> _Tugas Latihan a_
Kutip tanpa perubahan baris-baris catatan mulai dari baris yang memuat "Screen dimensions: 1512x811" sampai akhir catatan, kedua ujungnya termasuk, dan jangan sertakan gambar dalam jawaban.

------------------------------------

Monday, March 4, 2019

B. Kitab Naḥwa Tafsīr Maudhū’iy li Suwar Al-Qur’ān al-Karīm


  A.      Kitab Naḥwa Tafsīr Maudhū’iy li Suwar Al-Qur’ān al-Karīm


1.         Latar Belakang Pembukuan
Munculnya berbagai macam kitab tafsir menunjukkan bahwa betapa pentingnya mempelajari dan memahami petunjuk agama yang terdapat dalam al-Qur’an. Para mufassir dalam menulis kitab tafsir pada umumnya mempunyai motifasi tertentu untuk menulisnya. Sebagian mufassir menulis kitab tafsir karena ingin meringkas sebuah kitab tafsir yang telah ada yang dalam pandangan mufassir tersebut terlalu luas. Ada pula sebagian mufassir yang terdorong karena adanya permintaan dari masyarakat sekitarnya supaya dia menyusun kitab tafsir. Di sisi lain ada juga yang mempunyai motifasi menyusun karyanya karena ingin menguatkan suatu mazhab baik dalam bidang theologi maupun fiqh sebagaimana yang dilakukan oleh Al-Zamakhsyariy dalam kitabnya Al-Kasysyāf dan Al-Jasas dalam kitabnya Aḥkām Al-Qur’ān. Ada juga yang disebabkan oleh ketidakpuasan seorang mufassir dengan karya tafsir sebelumnya, yang belum mampu mengungkap hidayah al-Qur’an sehingga perlu adanya penafsiran yang mampu mengungkapkannya. Seperti penafsiran yang dilakukan oleh Muhammad Abduh dan Rasyid Rida dengan kitab Al-Manār.[1]
Dengan demikian penyusunan sebuah kitab, terkadang mempunyai tujuan yang hendak dicapai oleh mufassir-nya baik dilihat dari sisi internal (dorongan dari diri sendiri) atau eksternal (dorongan dari luar dirinya atau dari situasi dan kondisi yang menuntut dirinya untuk menulis sebuah kitab).
Dalam hal ini Muhammad al-Ghazali dengan sangat sungguh-sungguh menjelaskan betapa umat Islam sangat membutuhkan al-Qur’an, agar umat Islam mengetahui falsafah umum tentang agama dan kehidupan. Keputusan Muhammad al-Ghazali meneruskan penulisan kitab tafsirnya adalah karena untuk kepentingan umat Islam dalam hal ini para pembaca, yang pada akhirnya masyarakat Islam mampu membangun, pandangan-pandangan yang benar tentang manusia dan alam semesta serta Yang Maha Pencipta dengan berpijak pada al-Qur’an.[2]

2.         Sistematika Penulisan Kitab Tafsir Karya Muhammad al-Ghazali.

------------------------------------

> _Tugas Latihan b_
Terjemahkan kalimat berikut dari teks tentang kitab tafsir ke dalam bahasa Inggris: "Para mufassir dalam menulis kitab tafsir pada umumnya mempunyai motifasi tertentu untuk menulisnya."

------------------------------------

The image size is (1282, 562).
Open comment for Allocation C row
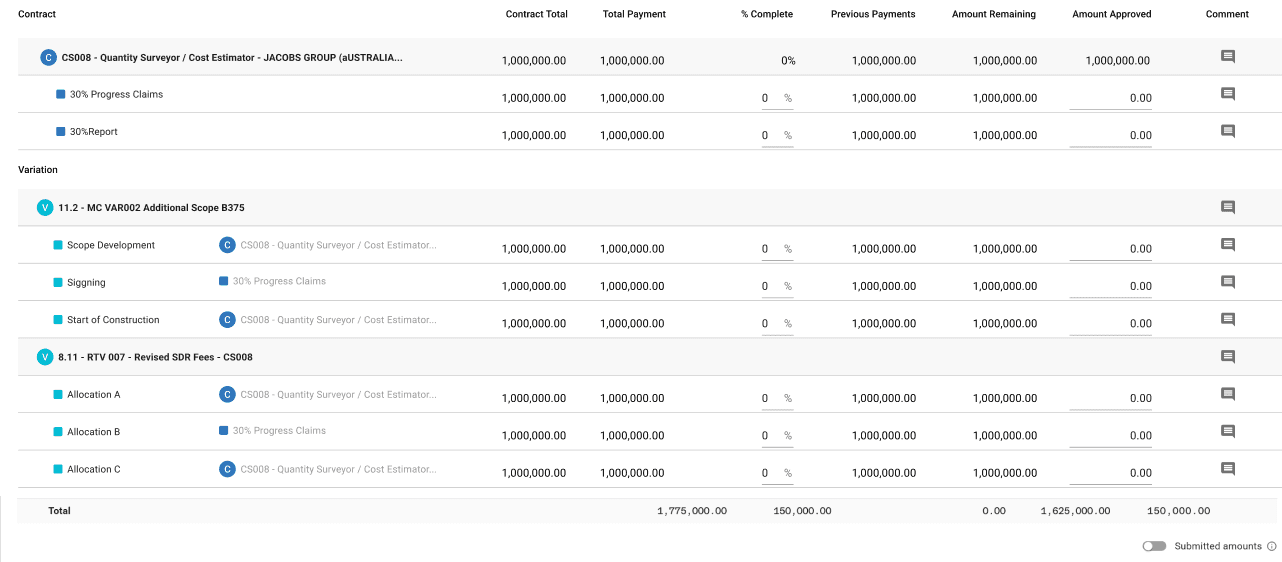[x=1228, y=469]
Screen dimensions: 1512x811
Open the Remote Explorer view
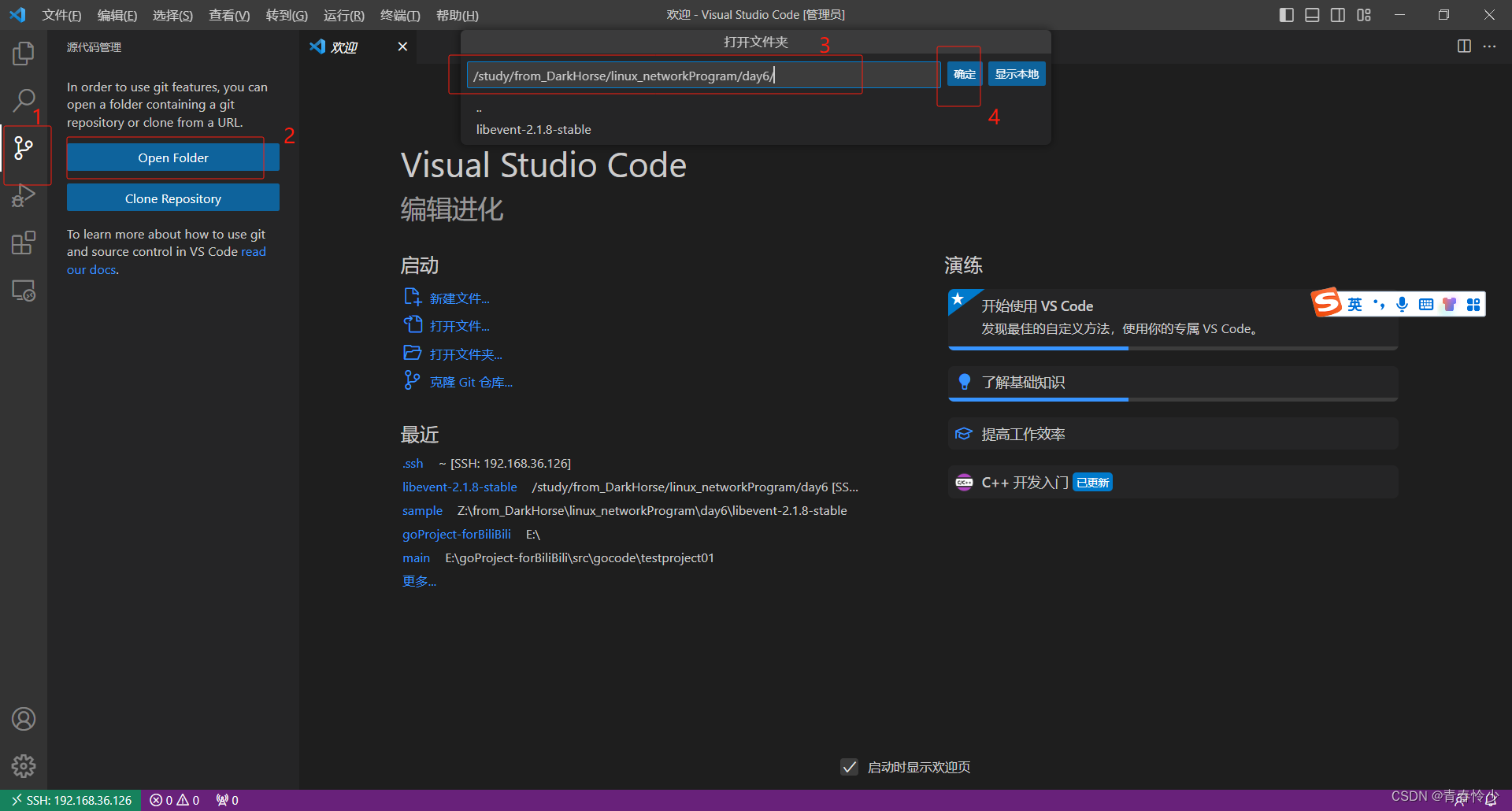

------------------------------------

> _Hasil Latihan a_
Screen dimensions: 1512x811
Open the Remote Explorer view

> _Hasil Latihan b_
In writing books of Qur'anic exegesis, commentators generally have a particular motivation for writing them.